### TASK TO CARRY OUT
Leaving out the images, please reproduce each line below exactly.

--- INFORMATION Enclosed Below ---

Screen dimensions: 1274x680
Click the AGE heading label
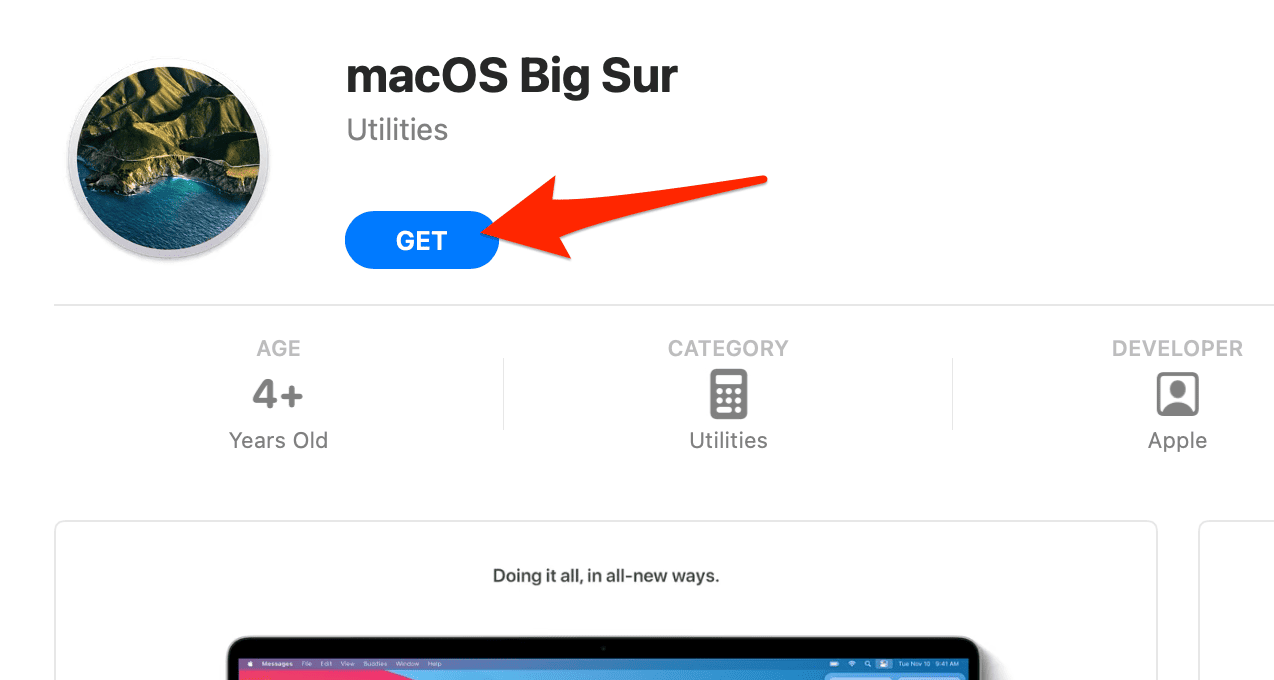[x=278, y=349]
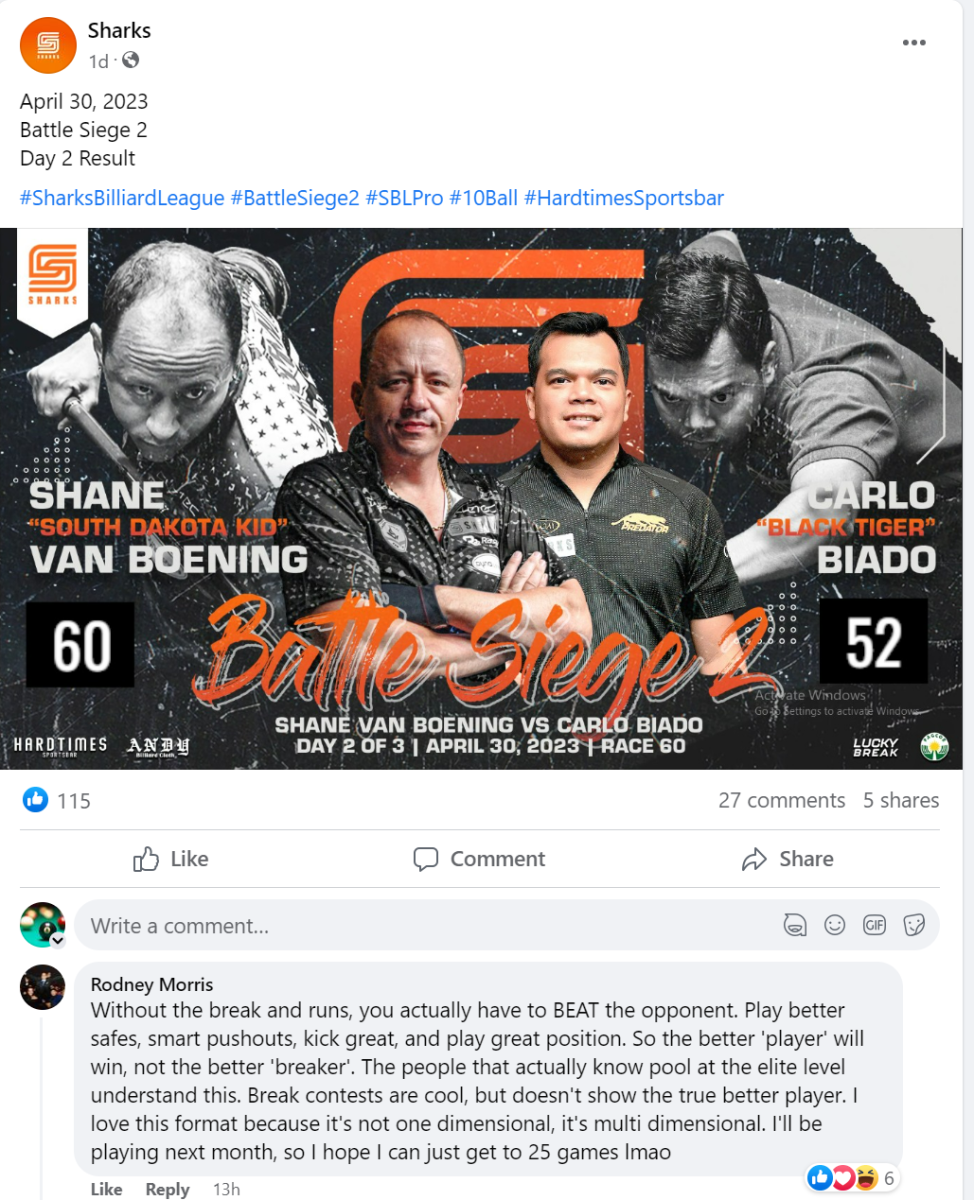This screenshot has width=974, height=1200.
Task: Open the #HardtimesSportsbar hashtag link
Action: point(624,198)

--- End of Enclosed INFORMATION ---

### ANSWER TO THIS EXERCISE
Screen dimensions: 1274x680
Click the AGE heading label
[x=278, y=349]
This screenshot has width=974, height=1200.
Task: Open the #HardtimesSportsbar hashtag link
Action: point(624,198)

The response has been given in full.